Presence of solvent-borne preservative in latewood cell lumens (a) and ray parenchyma (b). Note that the feint outlines of earlywood tracheid walls can also be seen due to fluorescence (580–630 nm) of Nile red dissolved in the solvent-borne preservative. Brightness was automatically adjusted. Scale bars = 50 μm

Discussion

The laser confocal system described here has been able to visualise the location of a solvent-borne preservative within the microstructure of sugi sapwood specimens, following application of a droplet of preservative on to a transverse adaxial (upper) surface, through penetration of the specimen by the preservative and its arrival within tracheid lumens at the opposite abaxial transverse surface. Fluorescence of the solvent-borne preservative contrasted with fluorescence of wood cell walls providing insights into the tissues that are most permeable to the preservative (tracheids in the earlywood/latewood transition zone). The system was also able to quantify the initial rate of penetration of the preservative, which varied significantly between specimens (Fig. 2) possibly because of variation in the extent of aspiration of the bordered pits which permit fluid flow from tracheid to tracheid. The results indicate that the most critical period of the treatment process for achieving full penetration of specimens is the conditioning period following application of the preservative. We compared preservative penetration in specimens after 10 min and 10 days, but in theory it is possible to image specimens continuously over a period of 10 days to obtain a more precise estimate of the time taken for full penetration of the preservative to occur. It is also possible to use the system to image the through-penetration of sugi sapwood from radial and tangential surfaces (unpublished results) to compare the rates of penetration in the longitudinal, tangential and radial directions, respectively. Similar research could be performed on sapwood and heartwood in different wood species to better understand the limitations imposed by wood microstructure on penetration of the solvent-borne preservative into the woods used for the manufacture of mass timber composites. These studies could be complemented by techniques such as 4D X-ray micro-CT to observe the movement of the solvent-borne preservative through wood specimens before it is detected at the abaxial (lower) surfaces [20].

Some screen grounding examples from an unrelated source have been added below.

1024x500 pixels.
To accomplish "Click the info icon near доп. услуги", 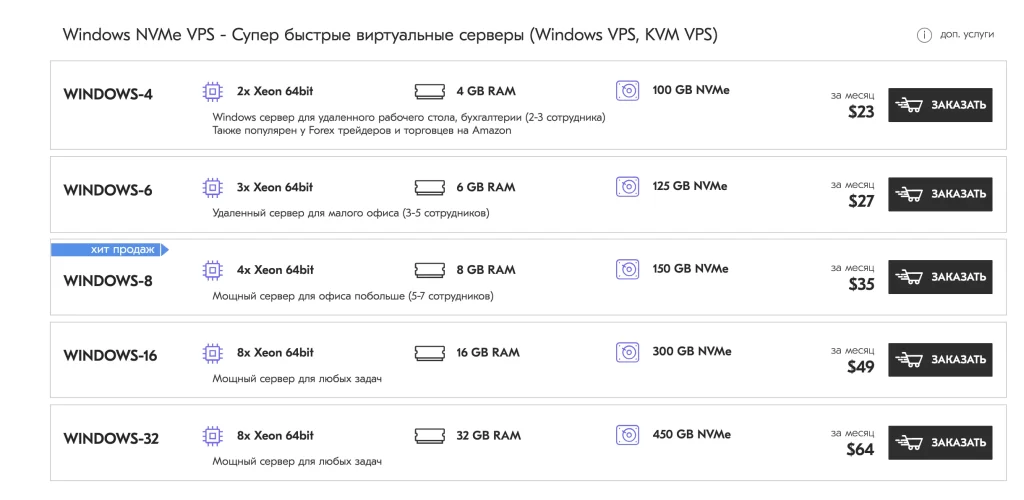I will (x=924, y=35).
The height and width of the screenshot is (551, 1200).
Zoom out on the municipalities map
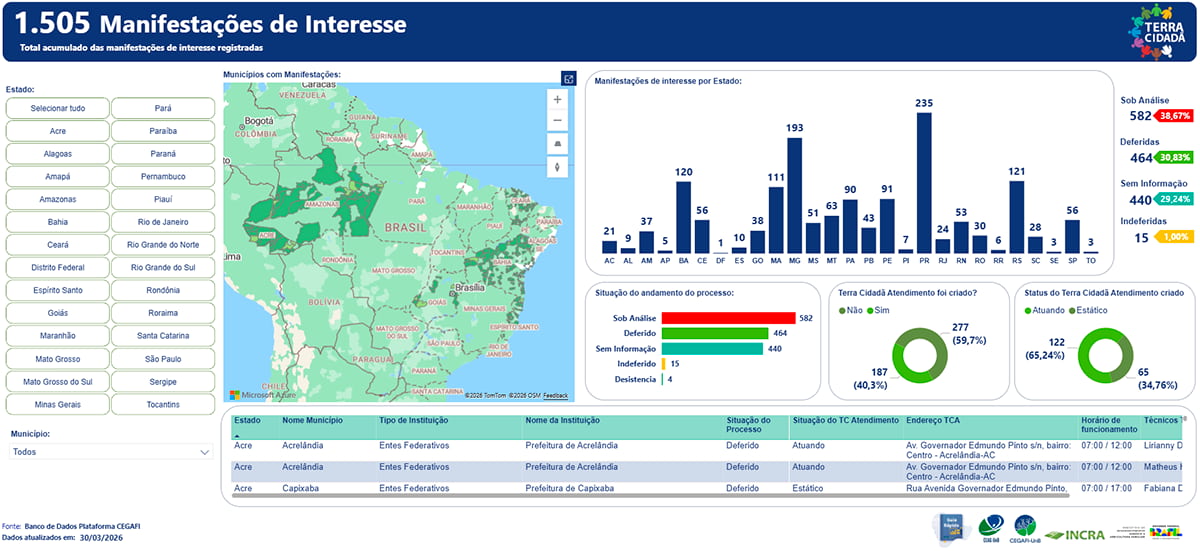pyautogui.click(x=558, y=120)
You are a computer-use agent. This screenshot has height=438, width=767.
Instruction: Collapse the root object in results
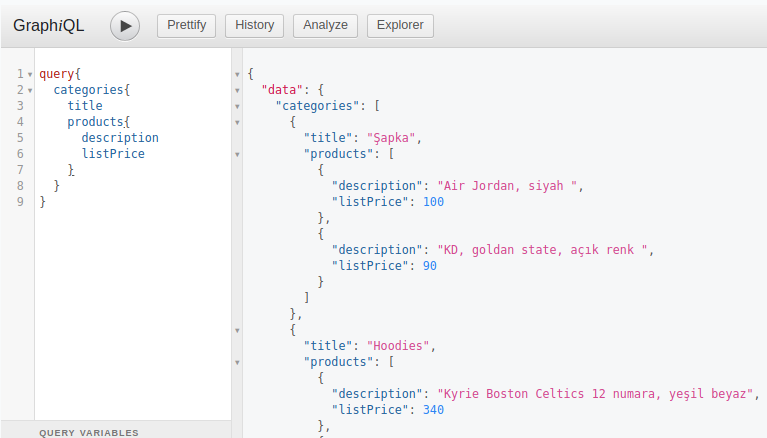(x=237, y=74)

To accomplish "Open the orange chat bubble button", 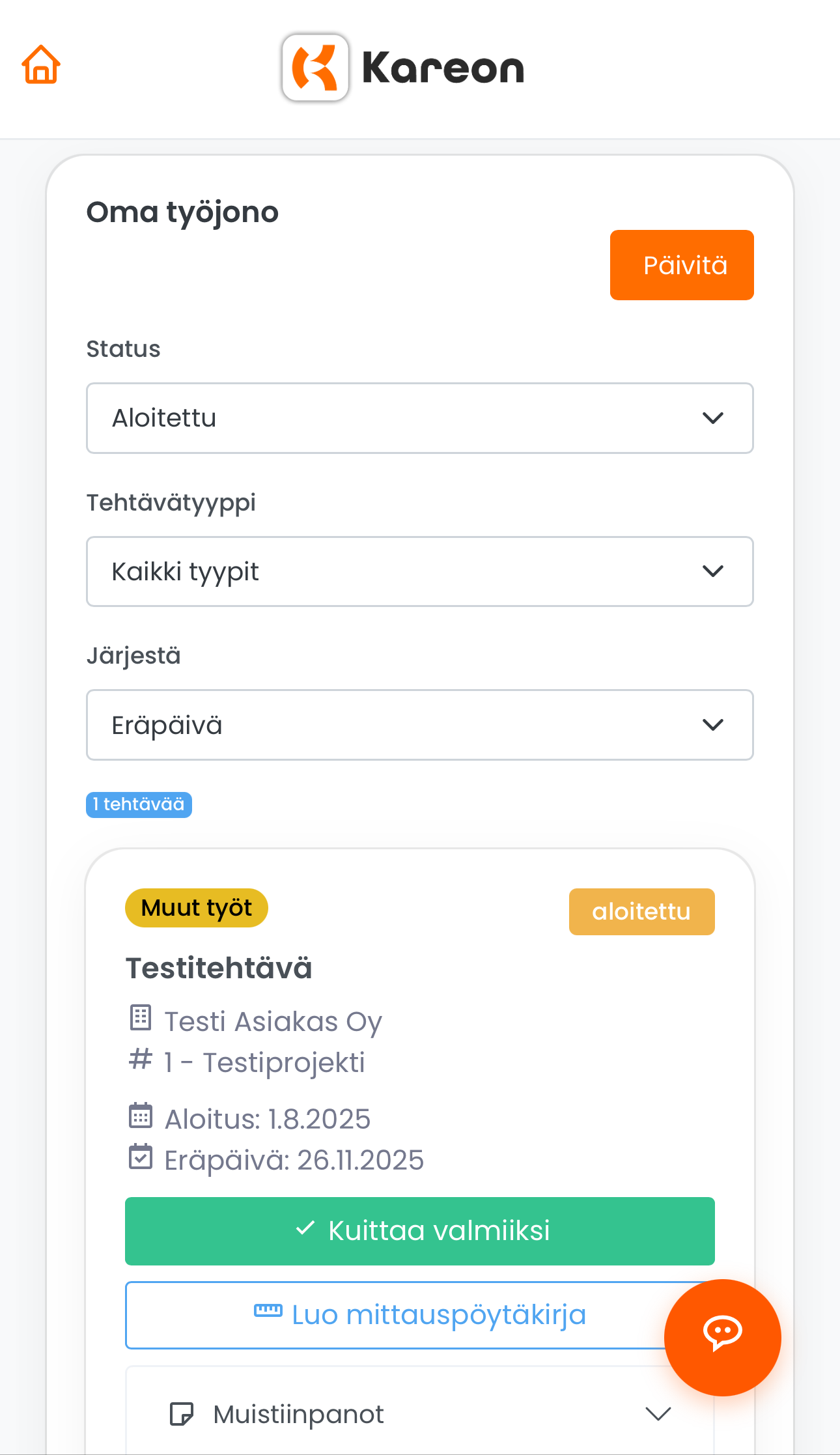I will [722, 1336].
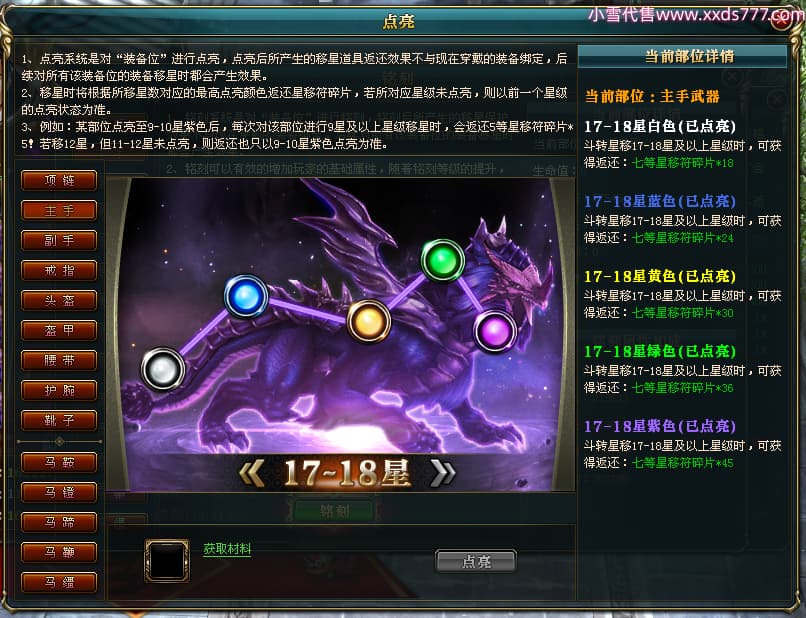Click the empty material slot

click(x=167, y=560)
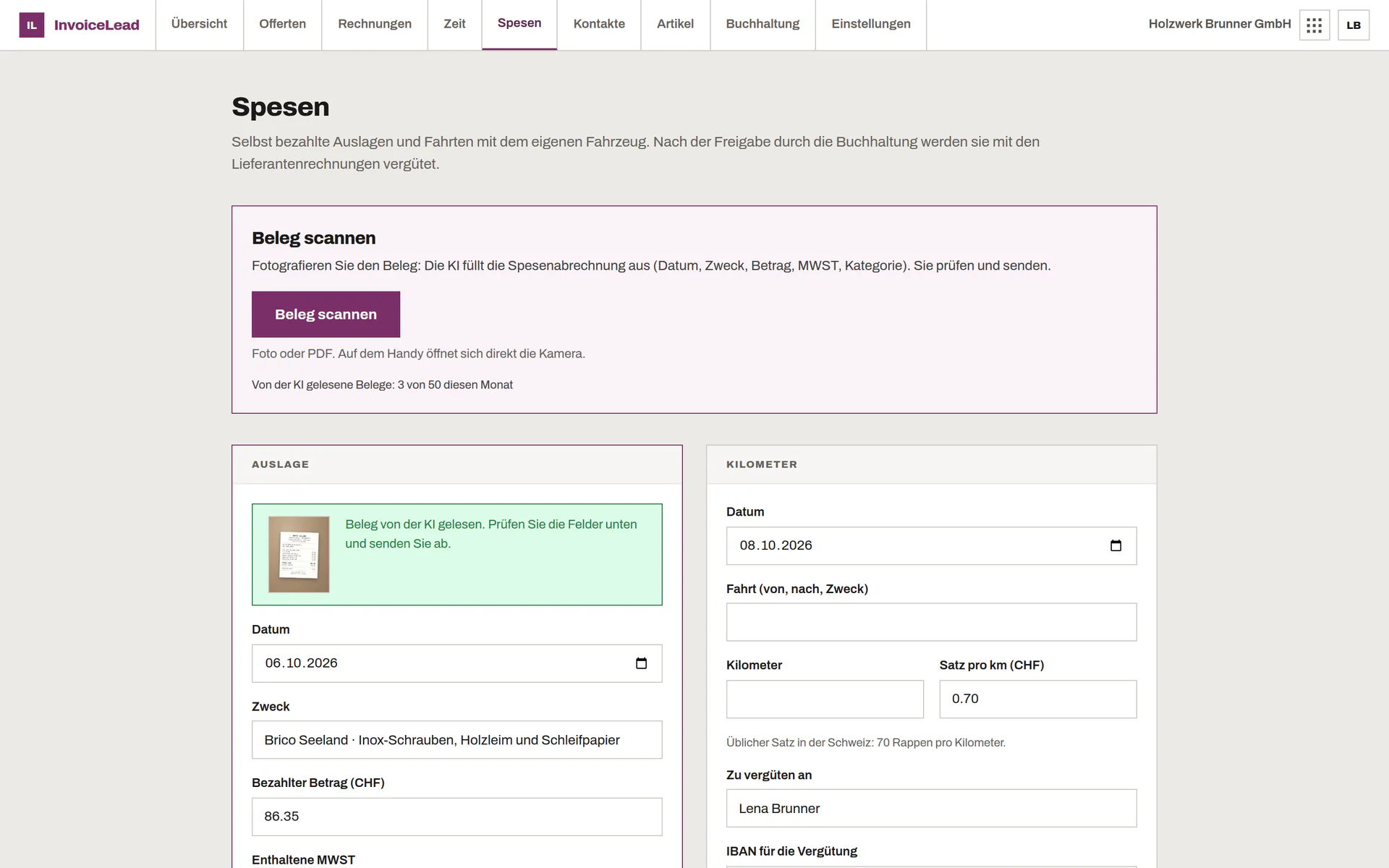Click the Holzwerk Brunner GmbH company name
The width and height of the screenshot is (1389, 868).
click(1220, 24)
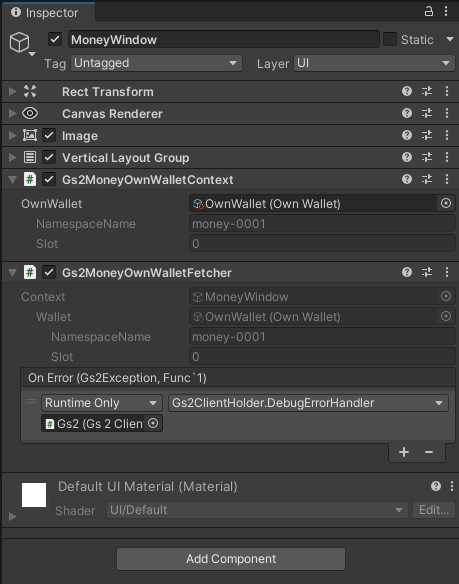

It is difficult to compare our results with those in existing literature because there have been no comparable studies. However, Shibui et al. [4] examined the axial penetration rate of ‘our’ solvent-borne preservative into Japanese larch (Larix kaempferi (Lamb.) Carr.) heartwood. They found that the preservative was able to penetrate a 2 cm long specimen ‘in about 10 s’, a rate which is comparable to that observed here. However, such a rapid rate of preservative penetration in Japanese larch heartwood only occurred, where axial resin canals connected the adaxial (upper) and abaxial (lower) surfaces [4]. Similarly, Spear et al. [12] found that resin canals played a significant role in transporting fluid from a laser incision over relatively long distances both longitudinally and radially in Scots pine and southern pine sapwood. Sugi lacks resin canals, but rapid axial preservative penetration of the solvent-borne preservative occurred via tracheids in the transition zone between earlywood and latewood. This finding accords with observations of the greater penetration of water-borne wood preservatives in latewood in sugi sapwood, which is thought to be due to the lower percentage of aspirated pits in latewood compared to earlywood [4, 21] resulting in pits that are open, permitting flow in latewood tracheids. Nevertheless, after the conditioning period it appeared as though there was complete penetration of both latewood and earlywood in sugi sapwood.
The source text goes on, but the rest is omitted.